WRITTEN TASK: Swap every "callout" for "marker" in the data lines from the line with "Task: Point to the callout circle labeled 2" up to and including the line with "Action: 218,832", and give back only those lines with nothing else changed.

********************

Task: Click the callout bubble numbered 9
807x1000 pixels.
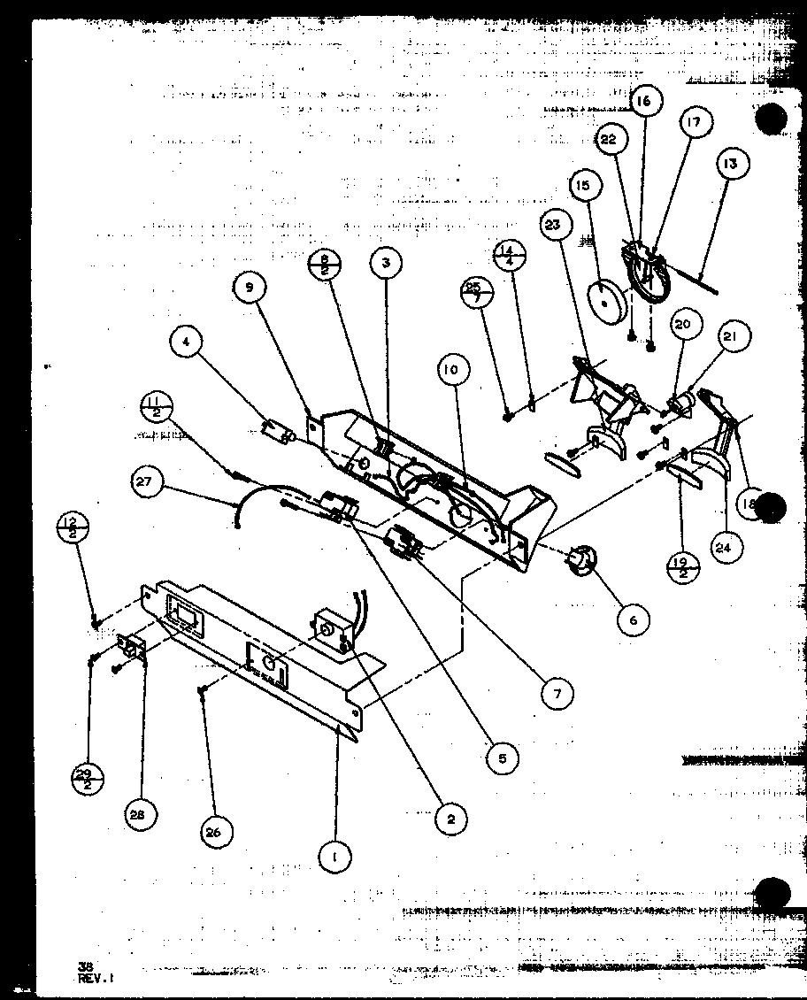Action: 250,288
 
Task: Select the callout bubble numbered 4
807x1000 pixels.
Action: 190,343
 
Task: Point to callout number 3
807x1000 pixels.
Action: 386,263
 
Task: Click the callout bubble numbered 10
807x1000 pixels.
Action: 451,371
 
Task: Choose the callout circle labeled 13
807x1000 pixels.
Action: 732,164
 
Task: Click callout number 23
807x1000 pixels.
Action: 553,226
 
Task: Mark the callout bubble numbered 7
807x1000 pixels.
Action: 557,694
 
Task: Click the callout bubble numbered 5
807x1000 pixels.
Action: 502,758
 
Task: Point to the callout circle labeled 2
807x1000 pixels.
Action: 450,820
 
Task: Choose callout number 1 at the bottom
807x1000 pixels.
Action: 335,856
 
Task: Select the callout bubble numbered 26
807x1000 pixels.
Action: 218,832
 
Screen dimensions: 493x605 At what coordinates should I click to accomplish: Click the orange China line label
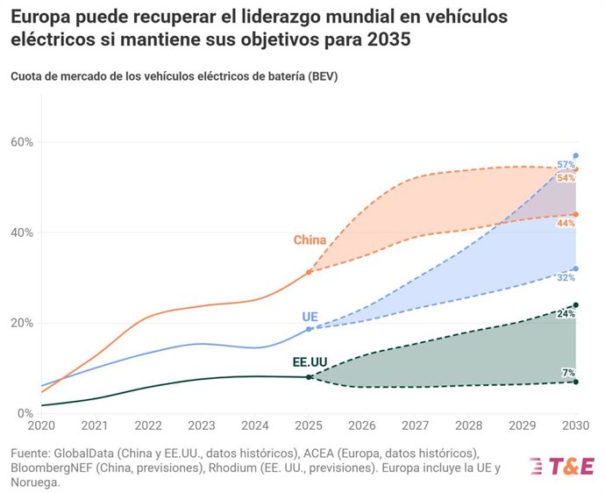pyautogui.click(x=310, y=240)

********************

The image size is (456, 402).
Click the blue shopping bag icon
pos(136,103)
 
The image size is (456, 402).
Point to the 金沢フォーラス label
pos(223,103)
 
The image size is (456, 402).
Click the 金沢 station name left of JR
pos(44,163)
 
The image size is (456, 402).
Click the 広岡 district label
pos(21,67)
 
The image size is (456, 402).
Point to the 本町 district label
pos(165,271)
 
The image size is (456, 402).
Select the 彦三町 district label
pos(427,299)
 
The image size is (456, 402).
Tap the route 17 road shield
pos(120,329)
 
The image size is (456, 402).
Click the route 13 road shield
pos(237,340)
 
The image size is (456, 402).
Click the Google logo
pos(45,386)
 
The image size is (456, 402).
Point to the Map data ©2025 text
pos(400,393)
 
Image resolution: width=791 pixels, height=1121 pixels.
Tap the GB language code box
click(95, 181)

********************

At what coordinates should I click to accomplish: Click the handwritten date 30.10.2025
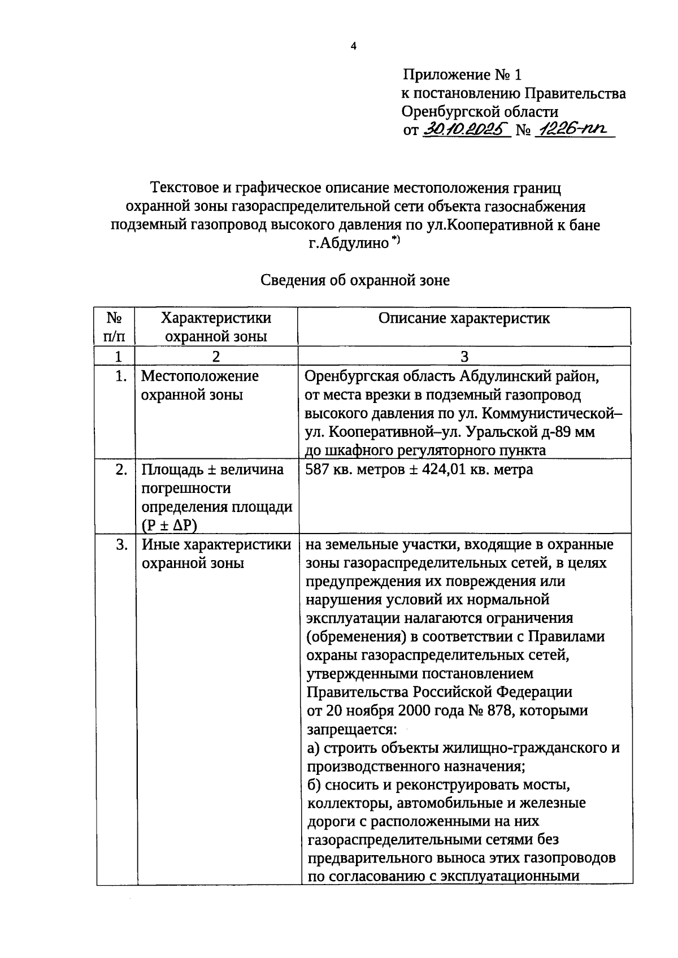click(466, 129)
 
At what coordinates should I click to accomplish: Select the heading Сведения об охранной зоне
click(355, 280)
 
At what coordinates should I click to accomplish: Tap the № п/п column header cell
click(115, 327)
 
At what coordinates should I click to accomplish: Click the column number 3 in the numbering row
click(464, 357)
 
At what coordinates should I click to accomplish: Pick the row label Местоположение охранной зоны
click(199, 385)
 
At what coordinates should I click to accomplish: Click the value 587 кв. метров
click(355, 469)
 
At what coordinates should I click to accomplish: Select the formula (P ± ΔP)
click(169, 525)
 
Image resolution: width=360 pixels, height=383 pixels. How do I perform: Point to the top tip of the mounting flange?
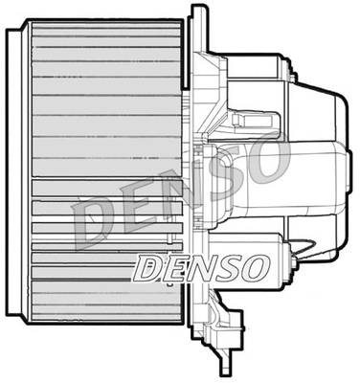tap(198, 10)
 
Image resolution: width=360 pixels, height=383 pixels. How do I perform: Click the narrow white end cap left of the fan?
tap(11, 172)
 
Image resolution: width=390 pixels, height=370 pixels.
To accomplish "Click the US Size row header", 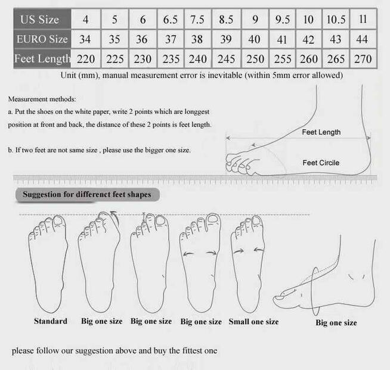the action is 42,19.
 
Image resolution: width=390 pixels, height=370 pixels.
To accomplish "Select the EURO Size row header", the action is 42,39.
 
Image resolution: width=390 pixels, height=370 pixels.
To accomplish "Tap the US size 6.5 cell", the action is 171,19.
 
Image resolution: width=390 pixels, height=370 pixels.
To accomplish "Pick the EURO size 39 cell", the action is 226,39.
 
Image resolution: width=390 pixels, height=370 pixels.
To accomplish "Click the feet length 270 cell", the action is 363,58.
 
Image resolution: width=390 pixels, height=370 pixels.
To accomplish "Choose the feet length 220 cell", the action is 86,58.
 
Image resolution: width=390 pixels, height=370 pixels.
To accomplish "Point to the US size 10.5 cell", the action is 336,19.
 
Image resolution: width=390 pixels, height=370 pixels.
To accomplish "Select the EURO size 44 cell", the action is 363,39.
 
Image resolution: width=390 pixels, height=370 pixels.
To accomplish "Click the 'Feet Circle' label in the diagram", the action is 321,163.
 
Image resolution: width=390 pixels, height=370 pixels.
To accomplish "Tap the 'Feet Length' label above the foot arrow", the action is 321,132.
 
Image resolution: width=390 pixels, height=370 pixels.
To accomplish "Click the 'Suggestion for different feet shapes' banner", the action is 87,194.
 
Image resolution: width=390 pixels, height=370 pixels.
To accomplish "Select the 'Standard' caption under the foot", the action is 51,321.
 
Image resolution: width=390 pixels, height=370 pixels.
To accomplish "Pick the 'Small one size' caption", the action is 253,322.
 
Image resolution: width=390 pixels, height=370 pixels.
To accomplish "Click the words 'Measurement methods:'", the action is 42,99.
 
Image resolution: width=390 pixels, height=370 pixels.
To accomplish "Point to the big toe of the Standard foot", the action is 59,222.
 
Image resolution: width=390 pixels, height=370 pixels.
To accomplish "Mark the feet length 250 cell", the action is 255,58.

********************

OUTPUT OF THE TASK:
Task: Point to the marker circle labeled 2
807x1000 pixels.
Action: 450,820
 
Task: Choose marker number 1 at the bottom
807x1000 pixels.
Action: 335,856
 
Task: Select the marker bubble numbered 26
807x1000 pixels.
Action: 218,832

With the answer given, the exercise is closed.